▸ **Work item**: List the amenities that the excerpt below on association budget surpluses names as closed until further notice.
-- Excerpt provided follows --
He added that many projects have also been put on hold because of the pandemic.
“Many association boards have not been able to meet during this time and still might not be able to, said Engblom, “it’s difficult to get the projects completed during this situation.”
“In addition to boards not being able to meet, some associations may also have trouble acquiring loans they need in order to complete these projects because some states require unit owner approval to obtain a bank loan,” Engblom said.
Since associations haven’t been able to hold unit owner meetings, they won’t be able to get approval for the project loans and if they can’t get the loans, they can’t do the work.
Therefore, Engblom said he believes many associations are going to have excess funds this year due to the Coronavirus Pandemic leading to these amenity closures and pushed off projects.
So, what happens to operating budget surpluses?
According to Engblom, an association’s annual budget should operate at zero — that is, that there shouldn’t be a profit or loss.
In fact, he noted that in the past many associations who have found themselves spending more than allotted for in their operating budgets have taken from their reserve funds in order to balance out their operating budgets.
Because laws vary by state, some associations may not be able to do this, but those who do rarely pay the reserves back, Engblom explained.
“In the event that the association makes a profit, they have one of two choices: they can refund the money to the unit owners or they can adopt a resolution to put the excess funds in reserves for next year,” said Engblom.
Although many residents may be upset and want a refund, especially with amenities such as pools, fitness centers, tennis courts and playgrounds closed until further notice, Engblom believes it is in the association’s best interest to opt for the second choice.
“One reason,” Engblom said, “it doesn’t make sense to refund the money because it is unknown what could happen next year that would require the association to need those excess reserves.”
-- Excerpt provided concluded --
-- Dataset entries follows --
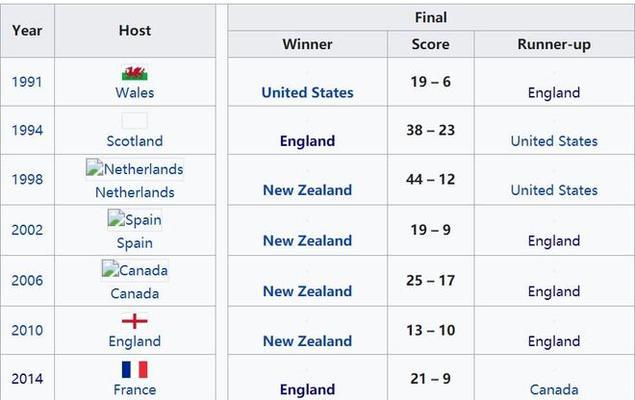Click the blank Scotland flag image
The height and width of the screenshot is (400, 635).
(x=134, y=121)
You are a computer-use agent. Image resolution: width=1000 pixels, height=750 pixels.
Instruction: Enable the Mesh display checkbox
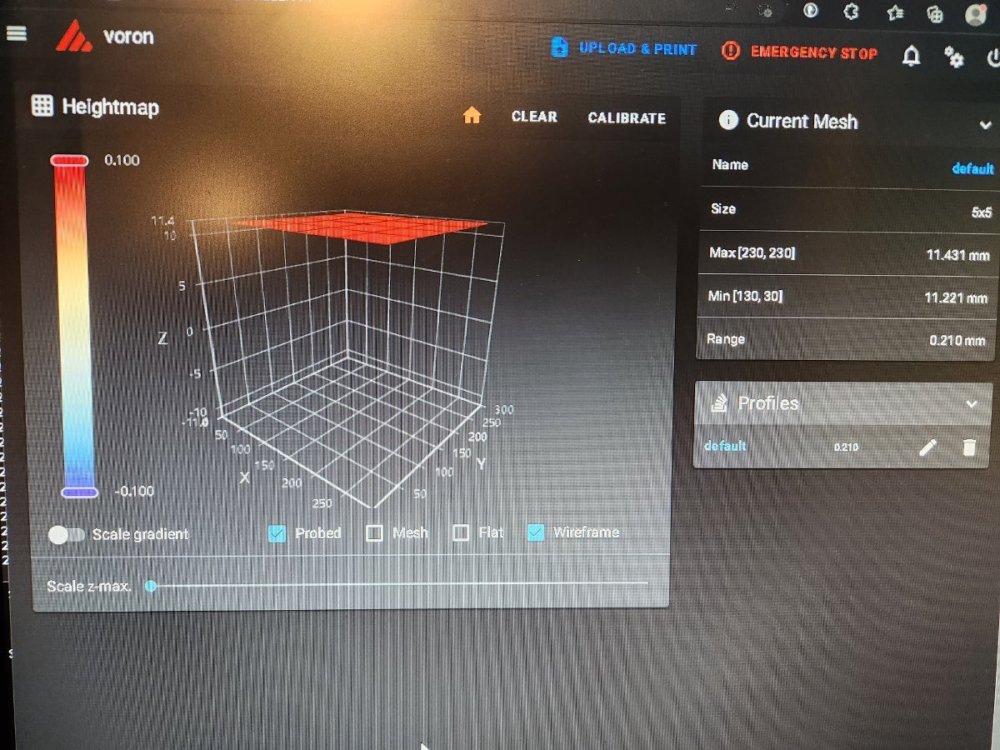coord(373,533)
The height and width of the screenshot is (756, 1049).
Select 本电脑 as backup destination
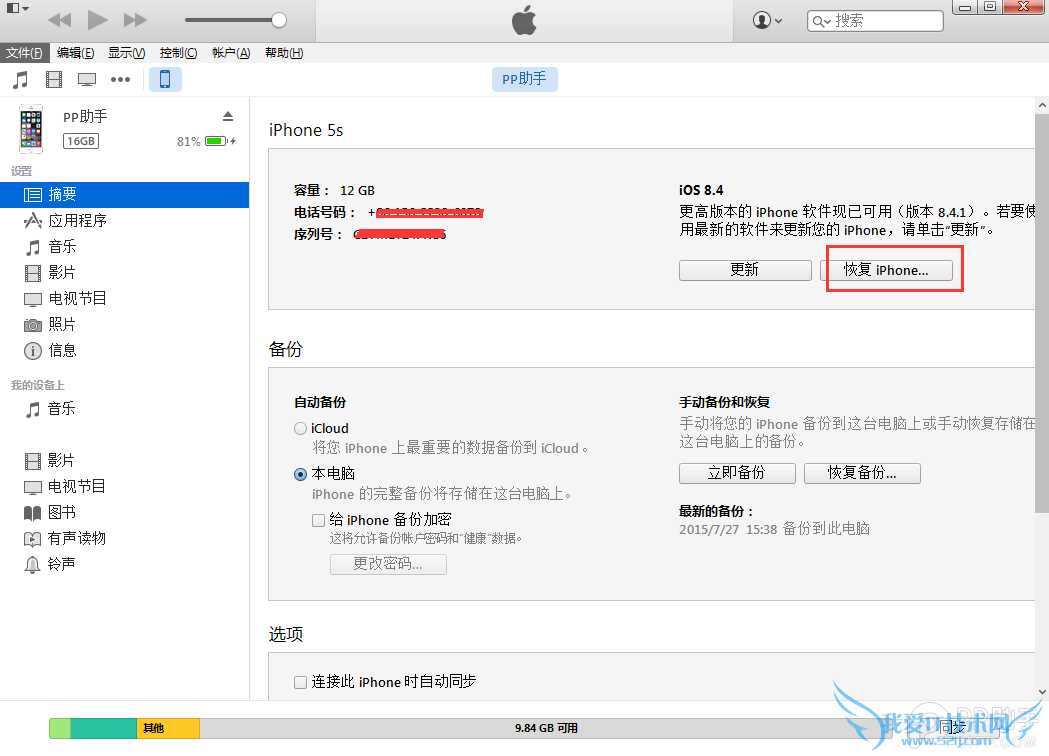[x=300, y=473]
-- Dataset entries concluded --
▸ **Task answer**: pools, fitness centers, tennis courts, playgrounds